Task statement: Leaving out all pictures, transcribe exactly the lines between the line with "Where should I" and the last line of the records below, both included.

Data for processing:
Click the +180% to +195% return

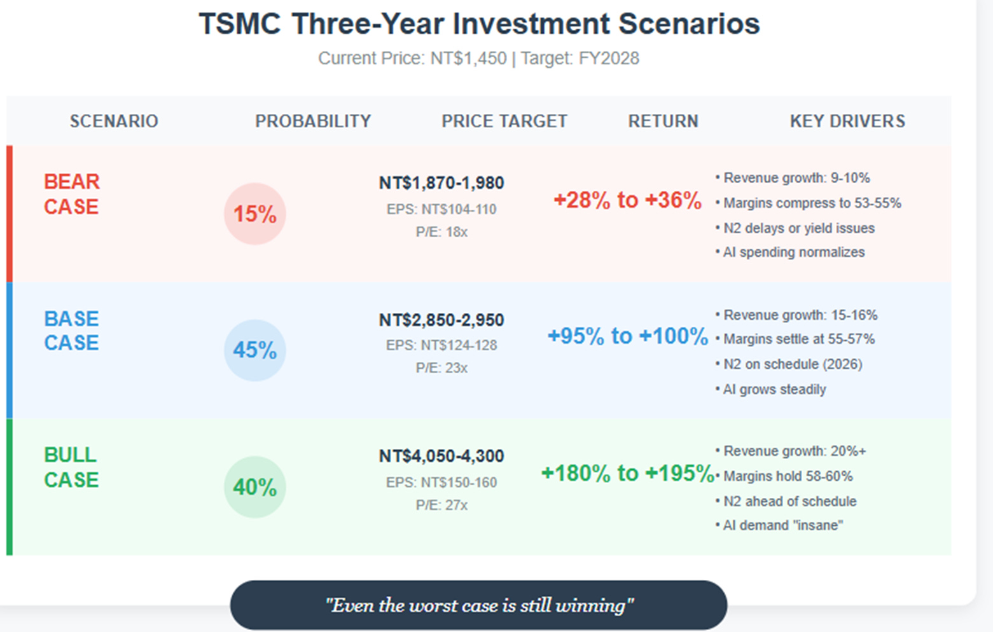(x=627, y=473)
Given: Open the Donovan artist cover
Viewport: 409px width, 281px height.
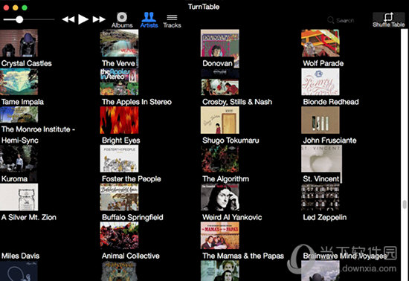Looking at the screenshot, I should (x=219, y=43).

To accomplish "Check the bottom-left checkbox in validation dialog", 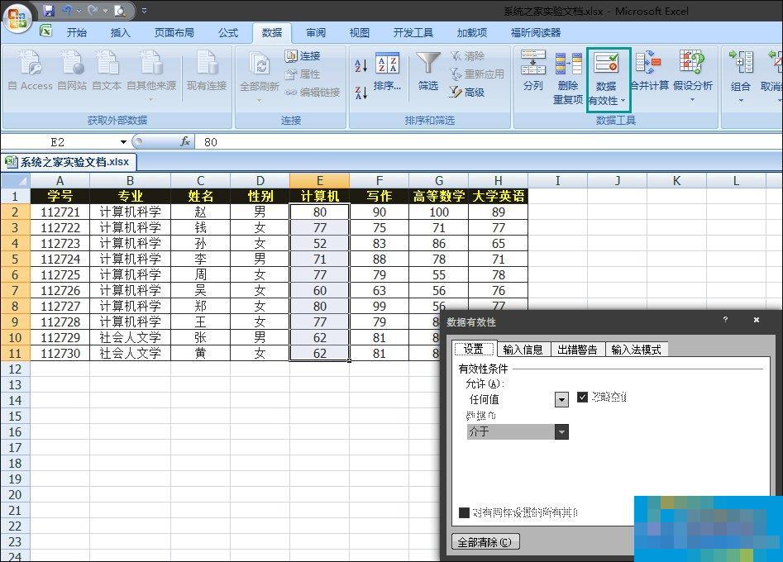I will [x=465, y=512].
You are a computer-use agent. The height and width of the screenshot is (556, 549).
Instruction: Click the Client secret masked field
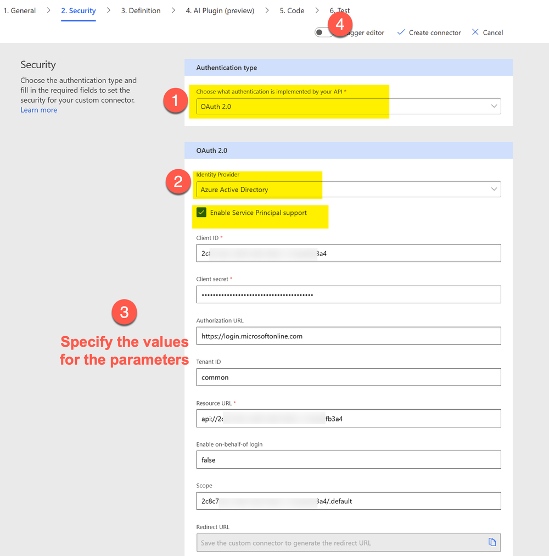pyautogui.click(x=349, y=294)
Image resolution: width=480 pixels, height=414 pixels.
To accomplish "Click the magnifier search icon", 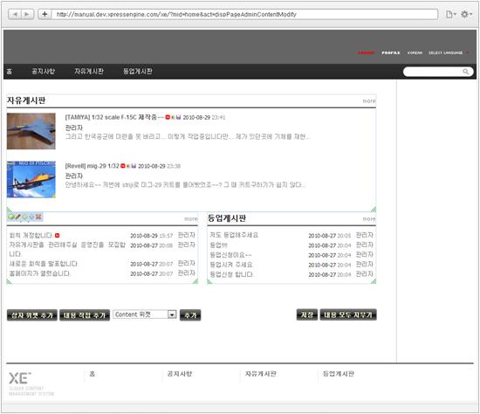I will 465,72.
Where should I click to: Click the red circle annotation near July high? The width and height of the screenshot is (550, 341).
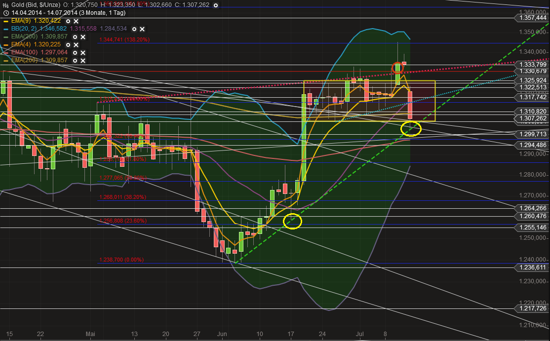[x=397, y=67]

Output of the exercise:
Where should I click to: Click the red circle annotation near July high? The width and height of the screenshot is (550, 341).
[x=397, y=67]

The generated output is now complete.